Of course I will be happy to test. The least I can do seeing as I got you into this mess 😉

I'll package up a range of 7&8 files with different sizes.

RJVB commented 6 years ago

I'll zip up a range of 7&8 files with different sizes.

Type 7 files won't be necessary, probably; check first. Remember, the choice between types 7 and 8 is made automatically.

No hurries, btw.

gingerbeardman commented 6 years ago

It's easy for you to get them, I just try using afsctool to decompress the latest Safari Technology Preview app.

But I should be able to get to it tomorrow.

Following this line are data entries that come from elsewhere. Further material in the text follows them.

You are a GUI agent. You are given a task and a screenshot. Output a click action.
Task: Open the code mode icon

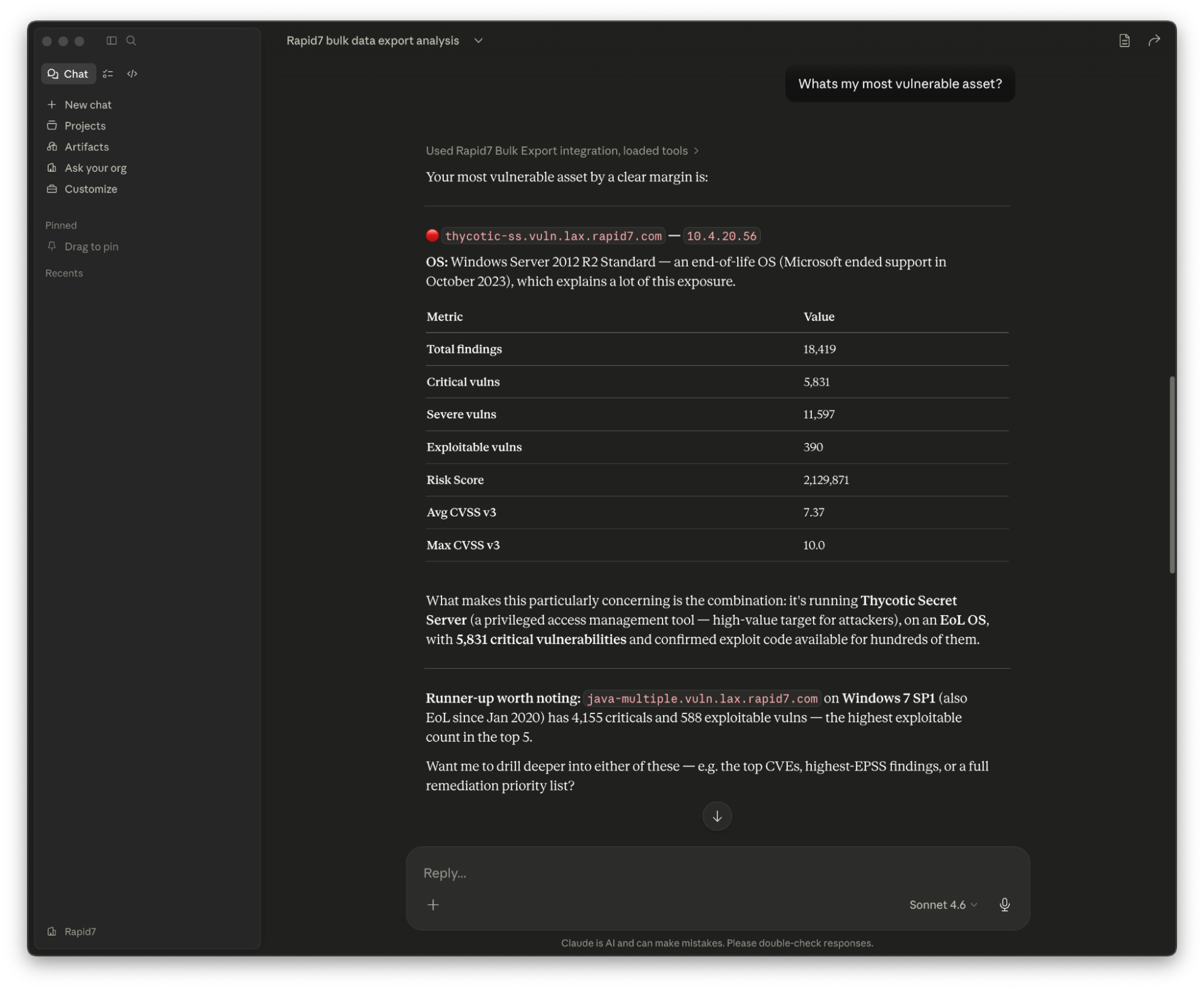pyautogui.click(x=132, y=74)
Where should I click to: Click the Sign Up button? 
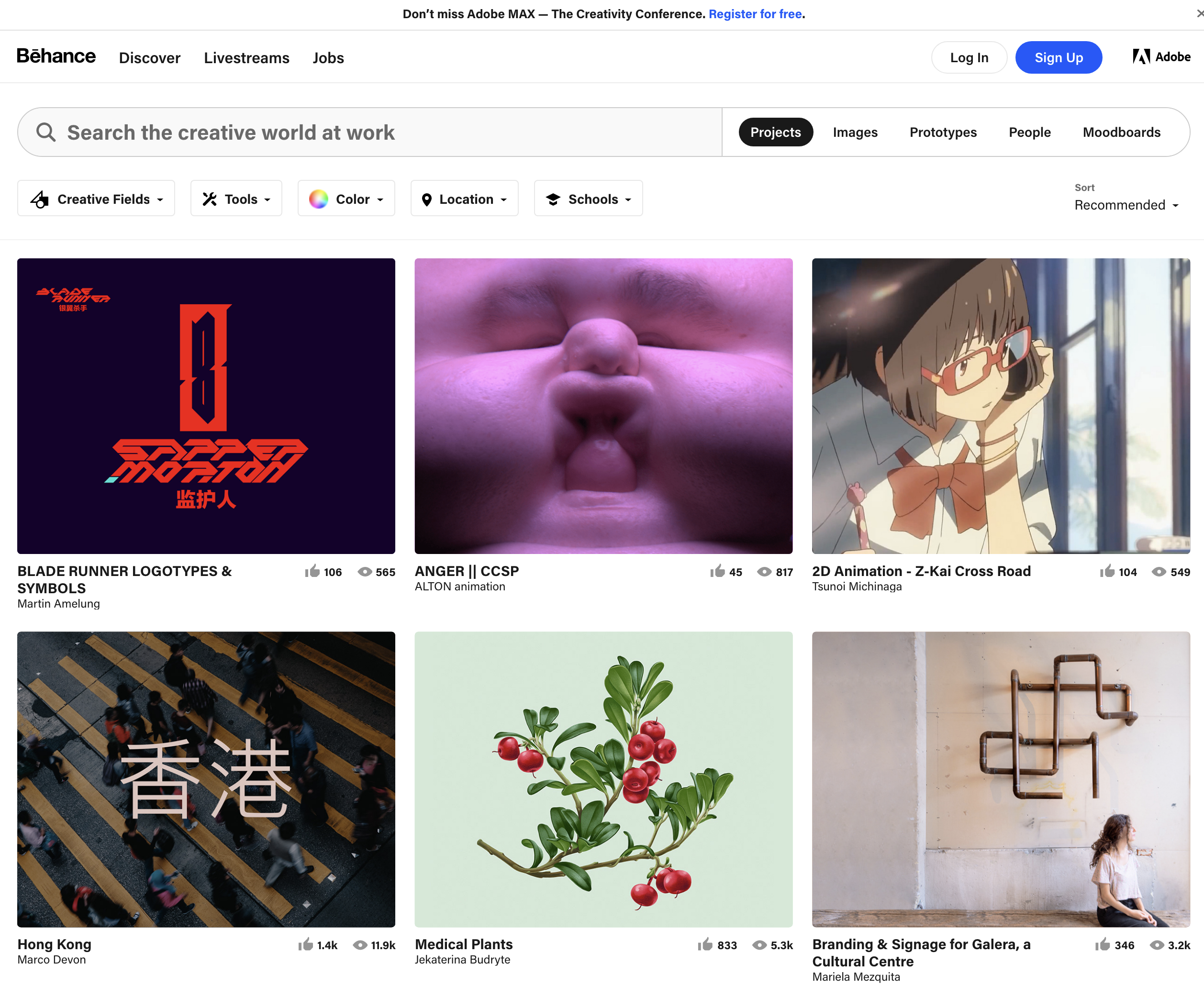pyautogui.click(x=1059, y=57)
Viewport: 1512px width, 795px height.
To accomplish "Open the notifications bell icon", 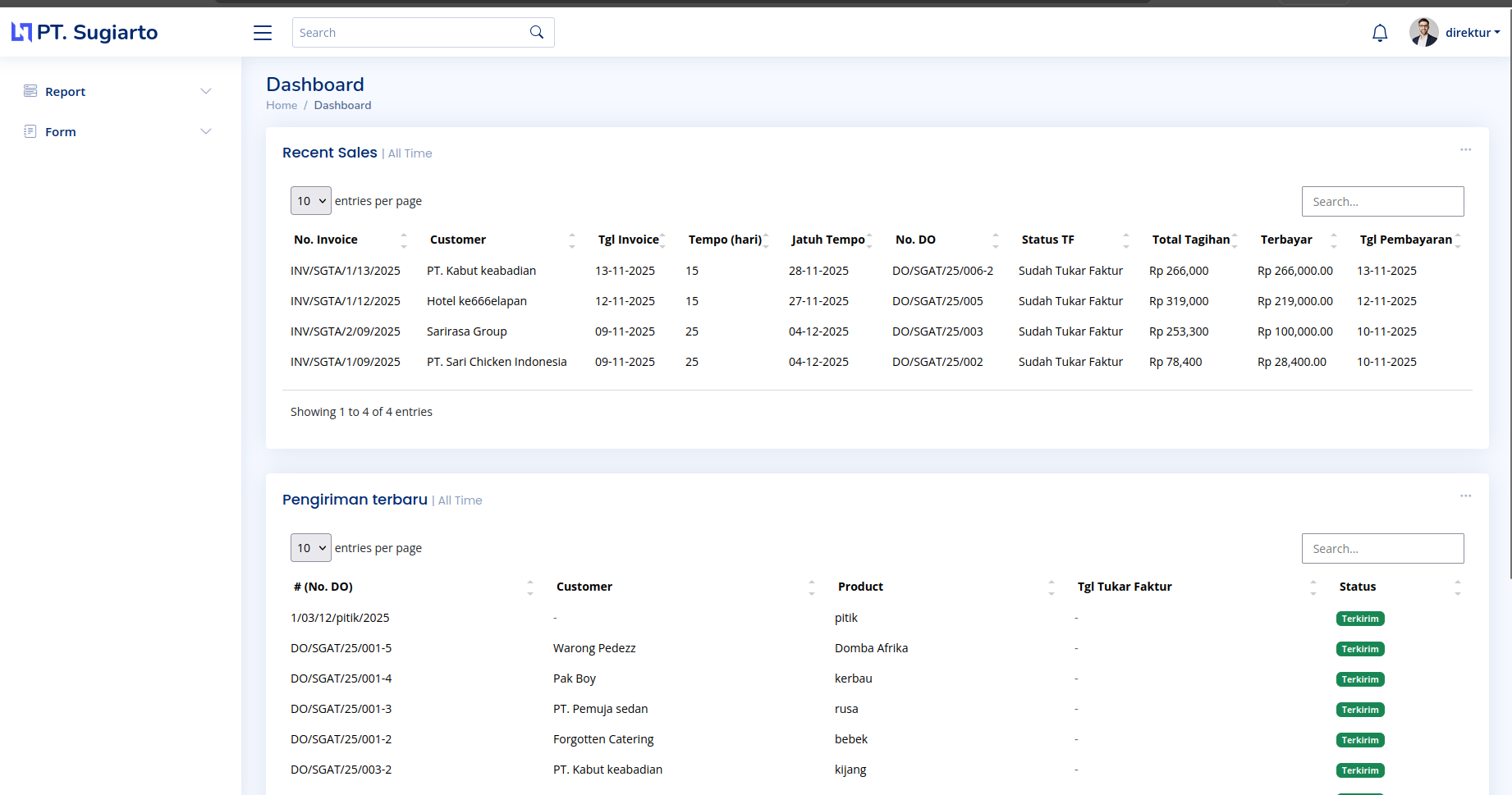I will 1380,32.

RJVB commented 6 years ago

It's easy for you to get them

Get them, easy, use them, impossible. The installer detects my OS is too old, and bails. And I don't trust the extraction utilities I have to preserve HFS compression.

I've been looking at the sleuthkit sources which have (proper!) implementations of zlib and lzvn decompression. The example file I had was a very special case where the table of chunk offsets looked just like a simple header of a non-chunked data buffer :-/

RJVB commented 6 years ago

I think I beat you to it :P

After squinting a bit (very much) at the sleuthkit code and mumbling to myself how I'd add proper lzvn compression without rewriting all of the compressFile() function I think I have now nailed it. Really, this time; cmp reports no differences between compressed copies and the originals for

I do see this in the System.log:

Sep 17 20:09:31 Portia kernel[0]: decmpfs.c:1386:decmpfs_read_compressed: cluster_copy_upl_data err 14
Sep 17 20:09:31 Portia kernel[0]: decmpfs.c:1409:decmpfs_read_compressed: err 14

I have no idea what that means; it only happens with files that are well over 64Kb (but I haven't determined the exact size).

gingerbeardman commented 6 years ago

Great! Sorry I ended up driving most of yesterday.

You can use an app called Pacifist to extract single files out of Mac pkg/installers.

I've also been looking into sleuthkit. How do you find it?